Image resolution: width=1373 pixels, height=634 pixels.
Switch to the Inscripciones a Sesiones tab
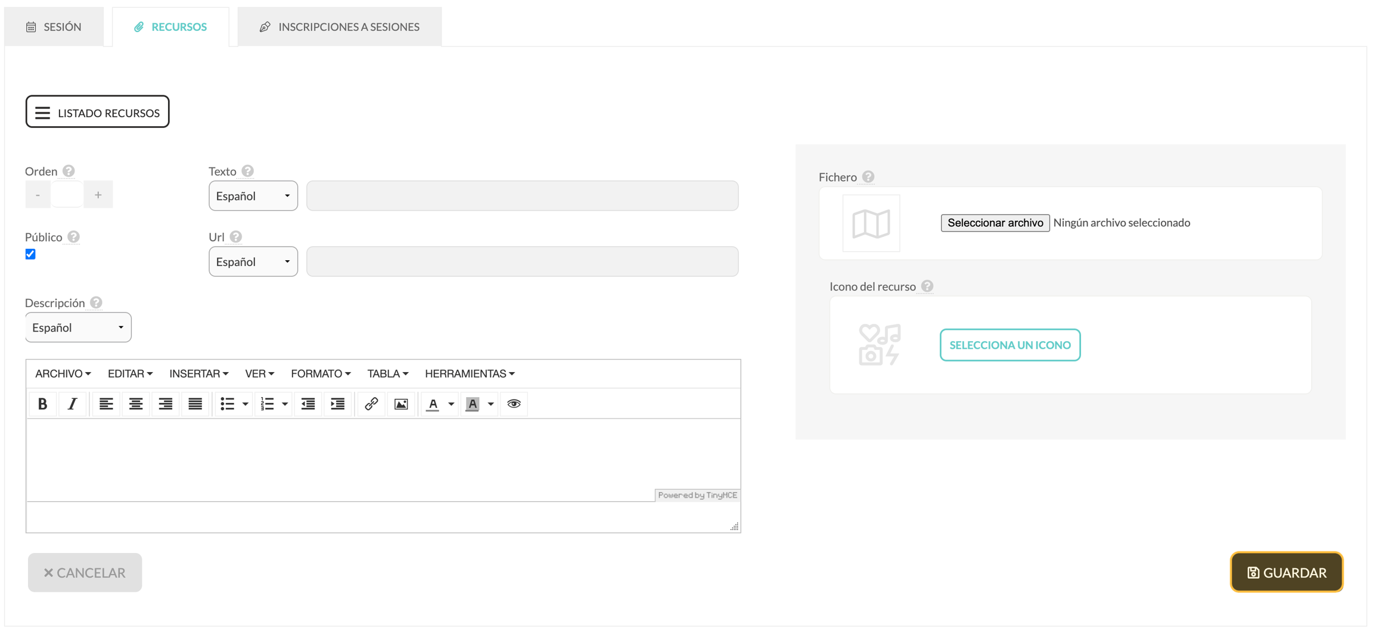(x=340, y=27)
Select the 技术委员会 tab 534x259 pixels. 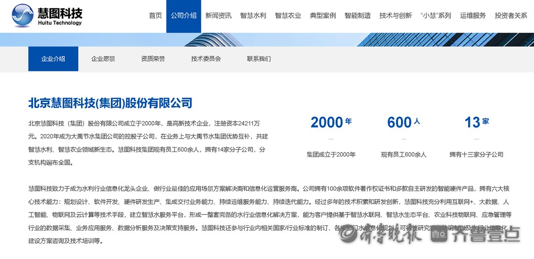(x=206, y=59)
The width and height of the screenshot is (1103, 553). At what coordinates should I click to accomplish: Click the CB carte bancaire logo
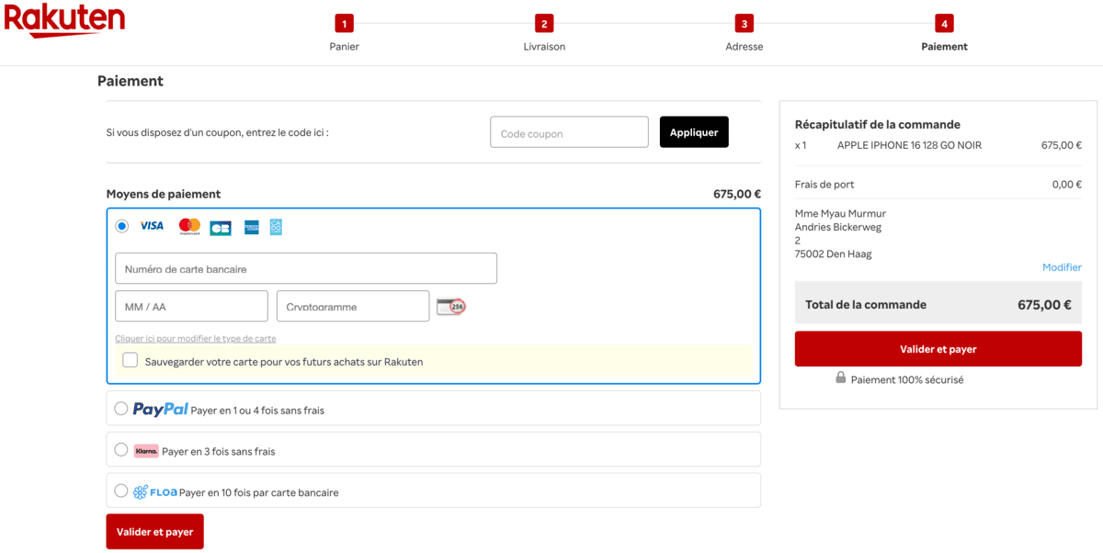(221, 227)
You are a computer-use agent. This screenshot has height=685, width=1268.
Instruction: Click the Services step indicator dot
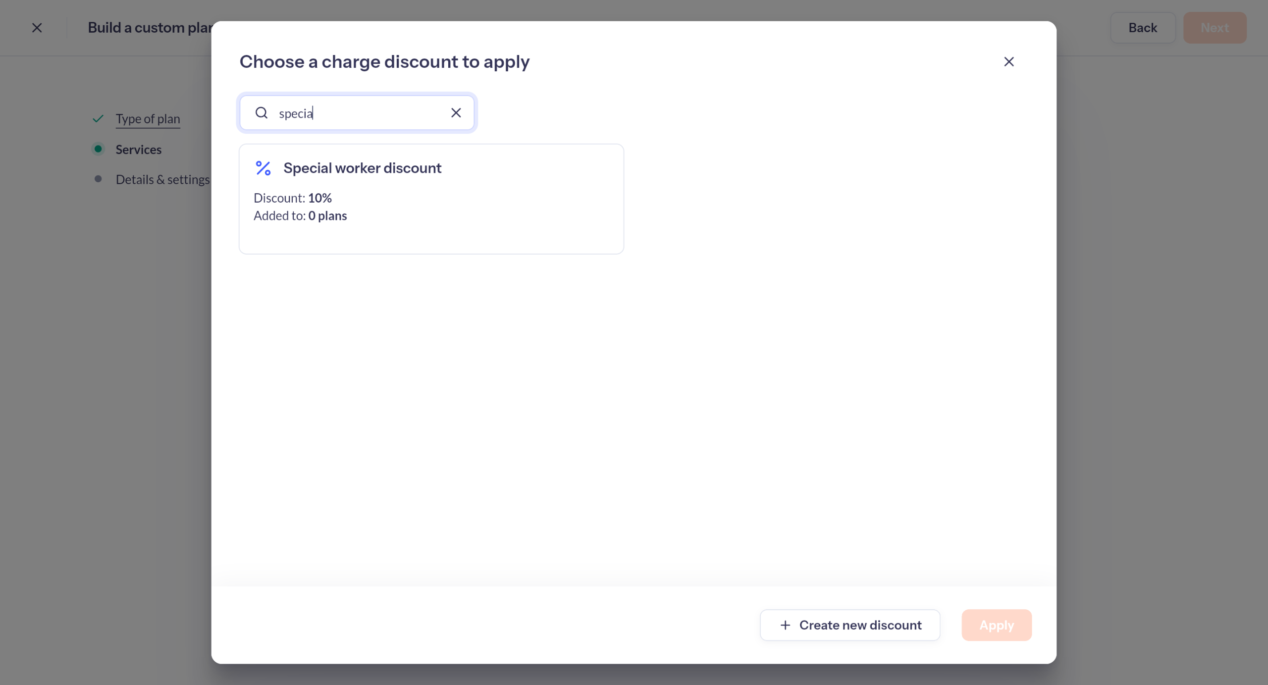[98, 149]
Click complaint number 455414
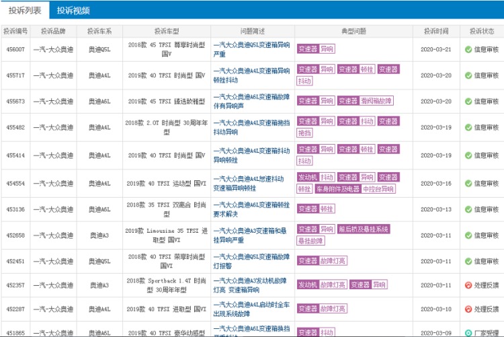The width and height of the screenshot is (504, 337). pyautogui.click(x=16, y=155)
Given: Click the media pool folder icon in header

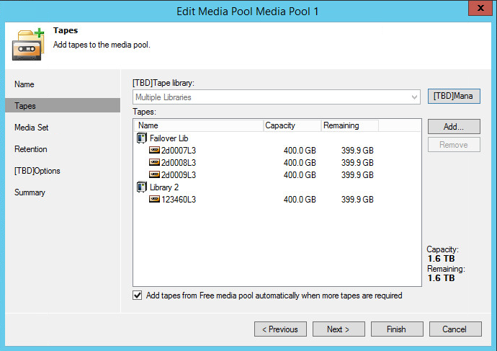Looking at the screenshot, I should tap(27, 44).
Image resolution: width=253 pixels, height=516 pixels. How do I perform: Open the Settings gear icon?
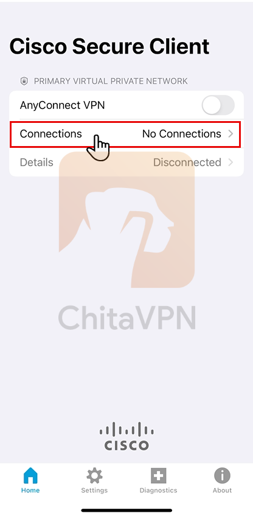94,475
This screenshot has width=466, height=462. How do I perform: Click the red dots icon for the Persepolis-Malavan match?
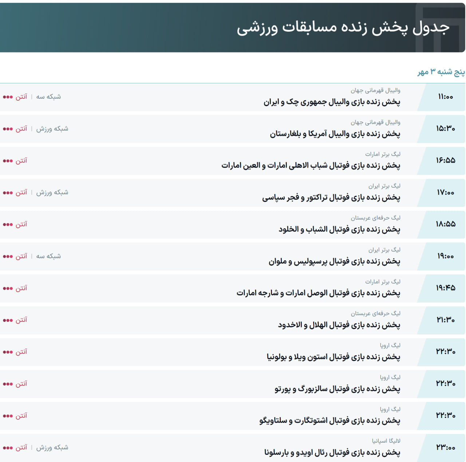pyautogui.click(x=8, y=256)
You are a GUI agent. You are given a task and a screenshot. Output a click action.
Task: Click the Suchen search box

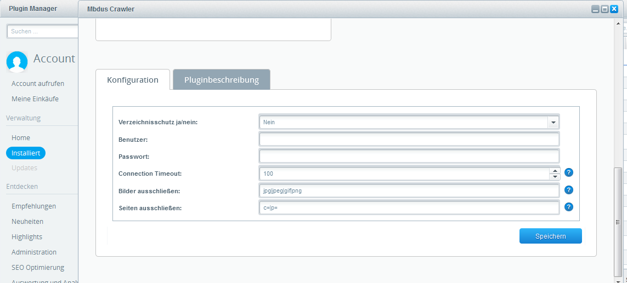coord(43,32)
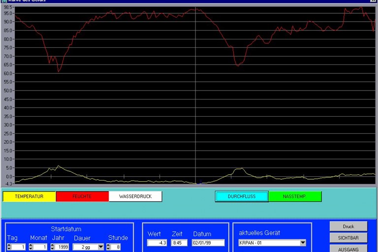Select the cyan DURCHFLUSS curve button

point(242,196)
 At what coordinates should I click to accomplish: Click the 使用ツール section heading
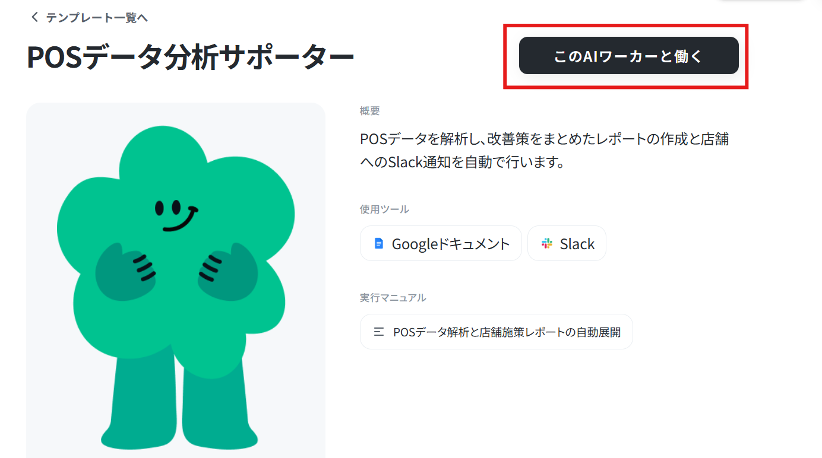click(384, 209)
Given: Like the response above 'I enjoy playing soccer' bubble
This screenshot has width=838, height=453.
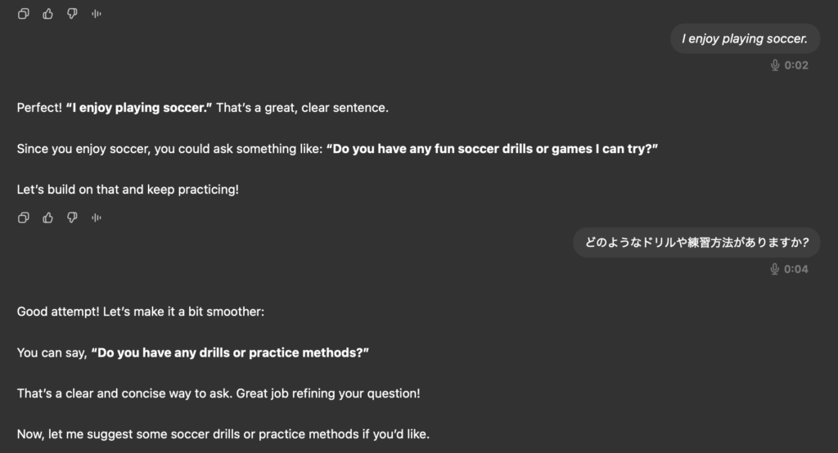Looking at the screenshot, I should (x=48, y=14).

**TASK STATEMENT**
Using the word "agent" as the filter, copy each matching line from the material.

**YOUR RESPONSE**
You are a computer-use agent. This screenshot has height=685, width=1268.
You are a GUI agent. You are given a task and a screenshot. Output a click action.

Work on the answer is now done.